Detection algorithm In the context of our approach, there are elements with
semantic contents (words or simple phrases and data types) and elements with
importance for the structure of the web page where the Web pattern instance can
be found (technical elements). The rules are the way that individual elements
take part in the Web pattern display. While defining these rules, we have been
inspired by the Gestalt principles (see [27]). We are using four rules based on
these principles. The first one (proximity) defines the acceptable measurable
distances of individual elements from each other. The second one (closure) defines
the way of creating of independent closed segments containing the elements. One
or more segments then create the Web pattern instance on the web page. The
third one (similarity) defines that the Web pattern includes more related similar
segments. The forth one (continuity) defines that the Web pattern contains more
various segments that together create the Web pattern instance. The relations
among Web patterns can be on various levels similar as classes in OOP (especially
simple association and aggregation).
    The basic algorithm for detection of Web patterns then implements the pre-
processing of the code of the HTML page (only selected elements are preserved
e.g. block elements as table, div, lines, etc.), segmentation and evaluation of rules
and associations.

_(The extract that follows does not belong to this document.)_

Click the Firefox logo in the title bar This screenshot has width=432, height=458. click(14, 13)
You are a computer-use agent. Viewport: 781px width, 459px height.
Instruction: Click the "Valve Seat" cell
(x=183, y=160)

The result for the page is the score of Web patterns that are
present on the page. The score then says what is the relevance of expecting the
Web pattern instance on the page for the user.
    The accuracy of our method is about 80% (see [12]). Figure 4 shows the
accuracy of Pattrio method for tree selected products (Apple iPod Nano 1GB,
Canon EOS 20D, Star Wars Trilogy film) and for the Discussion pattern and the
Purchase possibility pattern. We used only the first 100 pages for each product.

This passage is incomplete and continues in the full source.